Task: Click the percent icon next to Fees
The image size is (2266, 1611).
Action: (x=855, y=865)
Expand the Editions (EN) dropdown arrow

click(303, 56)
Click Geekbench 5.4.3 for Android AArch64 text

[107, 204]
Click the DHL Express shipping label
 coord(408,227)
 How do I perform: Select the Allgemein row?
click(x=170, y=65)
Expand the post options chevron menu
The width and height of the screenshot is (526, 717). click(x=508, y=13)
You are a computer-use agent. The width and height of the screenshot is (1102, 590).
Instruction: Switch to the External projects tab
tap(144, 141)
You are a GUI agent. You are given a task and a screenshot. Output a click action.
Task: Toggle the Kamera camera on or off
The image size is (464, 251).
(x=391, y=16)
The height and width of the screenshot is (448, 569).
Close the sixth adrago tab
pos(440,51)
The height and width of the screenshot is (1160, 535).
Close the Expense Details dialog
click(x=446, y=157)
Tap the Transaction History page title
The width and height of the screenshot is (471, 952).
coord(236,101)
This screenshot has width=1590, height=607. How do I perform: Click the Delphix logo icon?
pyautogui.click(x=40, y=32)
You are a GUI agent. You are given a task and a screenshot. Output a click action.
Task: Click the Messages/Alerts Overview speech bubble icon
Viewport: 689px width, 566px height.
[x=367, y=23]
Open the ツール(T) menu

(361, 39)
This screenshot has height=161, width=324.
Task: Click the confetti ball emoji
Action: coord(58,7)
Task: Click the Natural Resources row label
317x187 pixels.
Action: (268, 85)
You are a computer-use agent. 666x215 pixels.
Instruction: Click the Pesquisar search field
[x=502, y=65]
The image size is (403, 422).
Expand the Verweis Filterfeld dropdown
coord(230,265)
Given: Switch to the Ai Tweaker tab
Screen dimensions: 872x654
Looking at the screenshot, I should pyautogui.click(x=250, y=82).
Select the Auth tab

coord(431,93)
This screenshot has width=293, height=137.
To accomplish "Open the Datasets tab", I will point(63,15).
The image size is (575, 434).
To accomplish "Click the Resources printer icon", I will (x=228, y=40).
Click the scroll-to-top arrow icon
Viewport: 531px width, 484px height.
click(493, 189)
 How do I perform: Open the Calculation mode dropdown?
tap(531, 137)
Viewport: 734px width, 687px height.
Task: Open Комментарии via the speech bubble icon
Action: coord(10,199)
******************************
* [Your assignment]
Copy out only the lines from the one containing "You are a computer-use agent. 666x215 pixels." down to the last line of the material, keeping both ends.

* [Solution to the exercise]
You are a computer-use agent. 666x215 pixels.
Instruction: Click the Pesquisar search field
[x=502, y=65]
The image size is (403, 422).
Expand the Verweis Filterfeld dropdown
coord(230,265)
Given: Switch to the Ai Tweaker tab
Screen dimensions: 872x654
Looking at the screenshot, I should pyautogui.click(x=250, y=82).
Select the Auth tab

coord(431,93)
This screenshot has width=293, height=137.
To accomplish "Open the Datasets tab", I will point(63,15).
The image size is (575, 434).
To accomplish "Click the Resources printer icon", I will (x=228, y=40).
Click the scroll-to-top arrow icon
Viewport: 531px width, 484px height.
click(493, 189)
 How do I perform: Open the Calculation mode dropdown?
tap(531, 137)
Viewport: 734px width, 687px height.
Task: Open Комментарии via the speech bubble icon
Action: coord(10,199)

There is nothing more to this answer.